Brendan So why did you start the business when you were 18?
Sally I think it was just sort of the next sort of evolutionary step in my career if you like at the time. And I get bored very easy as well. So once I sort of become quite competent at something, whether it’s in a certain position, or doing a certain task, or whatever, I have to move on to the next thing and I have to learn something else.
Brendan Right. Next abstract question, what algorithm do you identify with the most? And I think this is going to be an easy one for you.
Sally What algorithm?
Brendan Could be the LinkedIn algorithm, the Amazon algorithm, Spotify.
Sally Yeah. Identify with LinkedIn algorithm definitely. I was going to say, which one am I most fascinated in? Probably Facebook. Because anytime I go into any website, and within seconds they know I’m on there and they’re remarketing to me on Facebook, and it amazes me every single time.
Brendan Touching back on the LinkedIn algorithm, I know we talked about it briefly earlier. What other things have you found out about it in the last even three to six months? I mean it’s changing all the time.

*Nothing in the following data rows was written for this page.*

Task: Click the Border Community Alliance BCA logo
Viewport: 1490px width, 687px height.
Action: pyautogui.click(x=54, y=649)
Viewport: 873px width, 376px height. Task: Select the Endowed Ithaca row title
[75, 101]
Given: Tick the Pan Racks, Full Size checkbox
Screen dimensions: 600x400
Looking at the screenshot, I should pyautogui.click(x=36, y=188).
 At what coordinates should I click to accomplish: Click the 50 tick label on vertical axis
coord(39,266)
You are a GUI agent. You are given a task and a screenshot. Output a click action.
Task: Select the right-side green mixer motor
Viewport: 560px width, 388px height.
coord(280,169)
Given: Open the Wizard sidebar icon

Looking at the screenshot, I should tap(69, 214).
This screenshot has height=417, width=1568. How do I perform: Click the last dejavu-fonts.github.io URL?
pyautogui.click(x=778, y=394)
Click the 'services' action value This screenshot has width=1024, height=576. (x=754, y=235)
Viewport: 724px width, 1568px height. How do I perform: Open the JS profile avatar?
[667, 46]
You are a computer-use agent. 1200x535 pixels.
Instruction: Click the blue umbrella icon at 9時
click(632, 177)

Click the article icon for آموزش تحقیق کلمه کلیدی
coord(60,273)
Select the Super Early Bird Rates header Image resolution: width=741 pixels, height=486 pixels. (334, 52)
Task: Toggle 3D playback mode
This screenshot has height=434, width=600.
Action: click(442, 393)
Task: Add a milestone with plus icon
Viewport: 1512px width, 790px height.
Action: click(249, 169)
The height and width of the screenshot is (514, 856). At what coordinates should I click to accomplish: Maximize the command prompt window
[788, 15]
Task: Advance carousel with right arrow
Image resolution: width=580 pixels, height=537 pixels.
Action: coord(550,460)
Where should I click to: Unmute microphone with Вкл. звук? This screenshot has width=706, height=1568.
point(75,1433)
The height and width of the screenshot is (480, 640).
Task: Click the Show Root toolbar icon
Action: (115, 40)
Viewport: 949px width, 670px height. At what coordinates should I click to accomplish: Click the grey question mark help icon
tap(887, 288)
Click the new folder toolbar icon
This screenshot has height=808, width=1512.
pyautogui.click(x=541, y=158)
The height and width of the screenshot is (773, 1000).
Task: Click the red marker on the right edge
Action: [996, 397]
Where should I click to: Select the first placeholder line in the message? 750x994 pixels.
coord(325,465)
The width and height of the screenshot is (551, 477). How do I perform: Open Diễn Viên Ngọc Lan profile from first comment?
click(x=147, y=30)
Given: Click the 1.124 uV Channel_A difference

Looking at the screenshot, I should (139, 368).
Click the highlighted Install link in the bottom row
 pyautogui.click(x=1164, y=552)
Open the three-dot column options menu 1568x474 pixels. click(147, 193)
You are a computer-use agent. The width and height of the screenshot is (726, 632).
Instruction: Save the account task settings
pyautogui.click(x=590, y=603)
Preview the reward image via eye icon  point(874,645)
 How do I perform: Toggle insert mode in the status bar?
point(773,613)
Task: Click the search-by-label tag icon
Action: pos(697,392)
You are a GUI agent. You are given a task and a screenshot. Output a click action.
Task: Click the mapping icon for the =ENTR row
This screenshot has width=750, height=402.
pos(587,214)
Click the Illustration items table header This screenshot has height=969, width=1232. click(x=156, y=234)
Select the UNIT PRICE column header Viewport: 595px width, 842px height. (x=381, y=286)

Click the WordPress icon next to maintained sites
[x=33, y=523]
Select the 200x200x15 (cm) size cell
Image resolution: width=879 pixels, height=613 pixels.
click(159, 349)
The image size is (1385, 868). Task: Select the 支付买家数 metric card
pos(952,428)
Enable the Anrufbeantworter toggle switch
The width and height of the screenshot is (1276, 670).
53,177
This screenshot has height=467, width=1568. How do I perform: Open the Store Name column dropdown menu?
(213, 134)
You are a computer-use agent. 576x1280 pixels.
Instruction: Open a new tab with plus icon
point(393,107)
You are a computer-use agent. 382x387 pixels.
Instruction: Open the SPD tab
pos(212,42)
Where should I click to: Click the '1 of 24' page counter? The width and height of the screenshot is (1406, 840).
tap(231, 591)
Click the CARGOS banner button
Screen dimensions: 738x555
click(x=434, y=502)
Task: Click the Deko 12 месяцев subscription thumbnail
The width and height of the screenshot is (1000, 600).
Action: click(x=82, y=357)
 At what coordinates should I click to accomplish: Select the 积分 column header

Sally Yeah. Yeah. And it’s very difficult to pick what’s going on with it. I think they’ve definitely pulled back on the amount of organic reach they had when I got started with LinkedIn, about 20 months ago. It’s still very strong. Don’t get me wrong, still very, very strong, but they’ve certainly pulled back on it. And I think, yeah, probably the biggest thing I’ve come to realize, and this is where volume of content, especially if you want massive growth, is really important, is that after about 24 hours, the algorithm doesn’t really care about the of content anymore. So you just need to get on with it and move on because sort of what happens is, particularly if you put out a piece of content and it goes viral relative to the environment it’s in or to your profile positioning and so forth, it can be easy to hang onto that, but still after 24 hours, the momentum always drops off. So just keep going, don’t live in the past.
And the other thing is always treat every single piece of content in isolation. Don’t think that everyone’s seen the video before this, so in terms of running series and stuff like that, you’ve got to treat each asset as its own.
Brendan Right. That’s some solid advice. And the final question, Sally, are you ready for launch? Because you’re on the first flight to Mars, with Elon Musk, you’re the first settlers aboard the SpaceX Starship rocket. What business do you start when you land on Mars, and how would you market it to the new Martians?
Sally I’d probably start, interestingly enough, a video production business. And how do I market it to the Martians? I would market it by probably showing them what I’ve achieved with my LinkedIn profile because then they can use video, video content production, to market to people not on Mars to come to Mars.
Brendan Yeah. Good tourism campaign. I thought you were going to say some kind of pizza related asset. Mars’ biggest pizza.
Sally I do love pizza though.
Brendan Favorite type of pizza?
Sally Interestingly enough, it’s sort of my own. So cheese on the base, tomato and garlic base, with that Spanish chorizo. And then some sort of spicy peri-peri sauce on there is quite good, I love it. And buffalo mozzarella is always nice on a pizza.
Brendan That does sound delicious. All of Sally’s resources and pizza recipes can be found in the show notes at metigy.com/podcasts. And Sally, thank you so much for coming in and all the value you’ve dropped to the audience today.
Sally Thank you for having me.
Brendan No problem. Is there anything that you’d like to say before we depart? And how can people get in touch?
Sally Best place to get in touch is either other sallyillingworth.com, or catch me in the comments on LinkedIn usually.
Brendan Awesome. Thanks for coming in again.